La consigne:
Recopiez en entier, mot pour mot, l'extrait d'entretien sur les bavures et les contrôles de police.
───── Extrait du document
Ils m'ont dit : « Ouais, on aimerait vous rencontrer pour parler de la plainte de la police contre vous. » Ils voulaient « comprendre », avoir mon « ressenti », etc. Bon, les médias quoi. Et c'est pas trop mon truc, les médias.

Revenons au début – pourquoi as-tu fait ce morceau et réalisé ce clip ?
À la base, c'était une revendication par rapport aux bavures. Y'en a plein un peu partout, chez moi et ailleurs, partout en France, et dans le monde entier. Tous les jours, je vois des choses qui me donnent l'inspiration pour écrire ce genre de morceaux.

Quel genre de choses ?
Les contrôles au faciès, les keufs qui ne parlent pas avec respect. Franchement, ça me tape sur le système. Il faut qu'ils fassent leur travail mais on dirait qu'ils font tout pour chauffer la tête des gens du quartier. En fait, il faut le vivre pour le comprendre. Chez nous, la police fait des descentes, ils contrôlent pour rien. Ils mettent des gifles aux petits, sortent des phrases racistes… Après, c'est triste à dire mais je commence à avoir l'habitude – et c'est une mauvaise habitude.
──────────
───── Données disponibles
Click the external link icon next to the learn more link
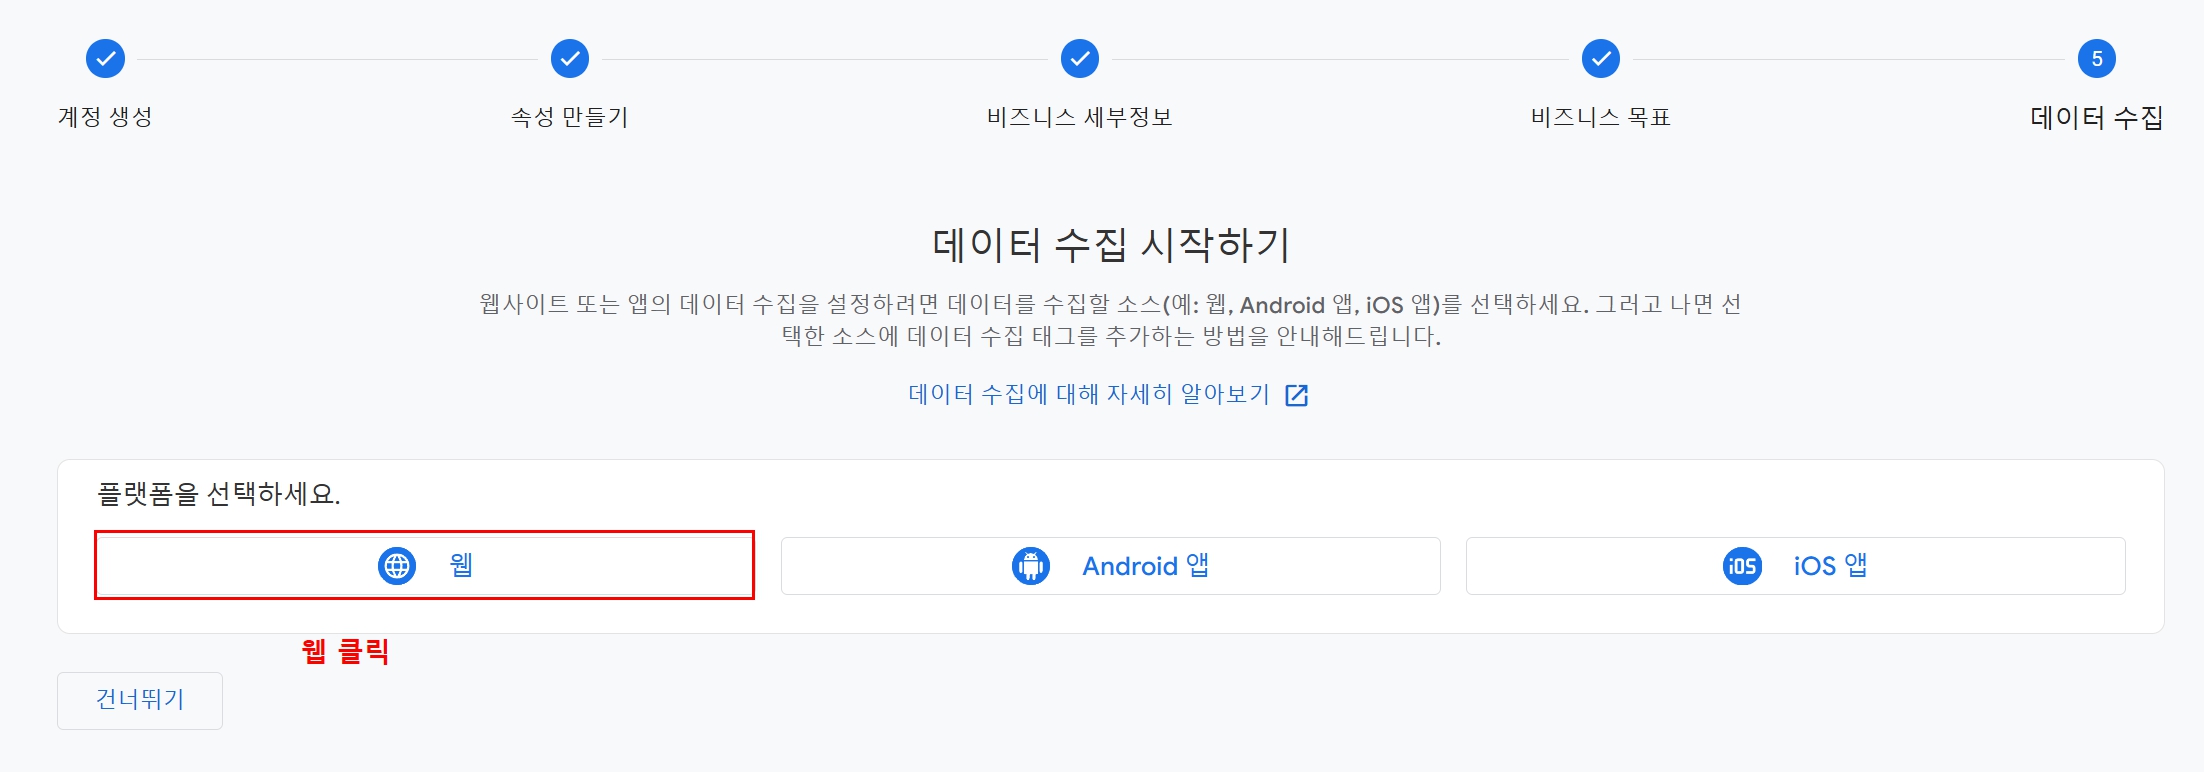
──────────
La réponse:
Ils m'ont dit : « Ouais, on aimerait vous rencontrer pour parler de la plainte de la police contre vous. » Ils voulaient « comprendre », avoir mon « ressenti », etc. Bon, les médias quoi. Et c'est pas trop mon truc, les médias.

Revenons au début – pourquoi as-tu fait ce morceau et réalisé ce clip ?
À la base, c'était une revendication par rapport aux bavures. Y'en a plein un peu partout, chez moi et ailleurs, partout en France, et dans le monde entier. Tous les jours, je vois des choses qui me donnent l'inspiration pour écrire ce genre de morceaux.

Quel genre de choses ?
Les contrôles au faciès, les keufs qui ne parlent pas avec respect. Franchement, ça me tape sur le système. Il faut qu'ils fassent leur travail mais on dirait qu'ils font tout pour chauffer la tête des gens du quartier. En fait, il faut le vivre pour le comprendre. Chez nous, la police fait des descentes, ils contrôlent pour rien. Ils mettent des gifles aux petits, sortent des phrases racistes… Après, c'est triste à dire mais je commence à avoir l'habitude – et c'est une mauvaise habitude.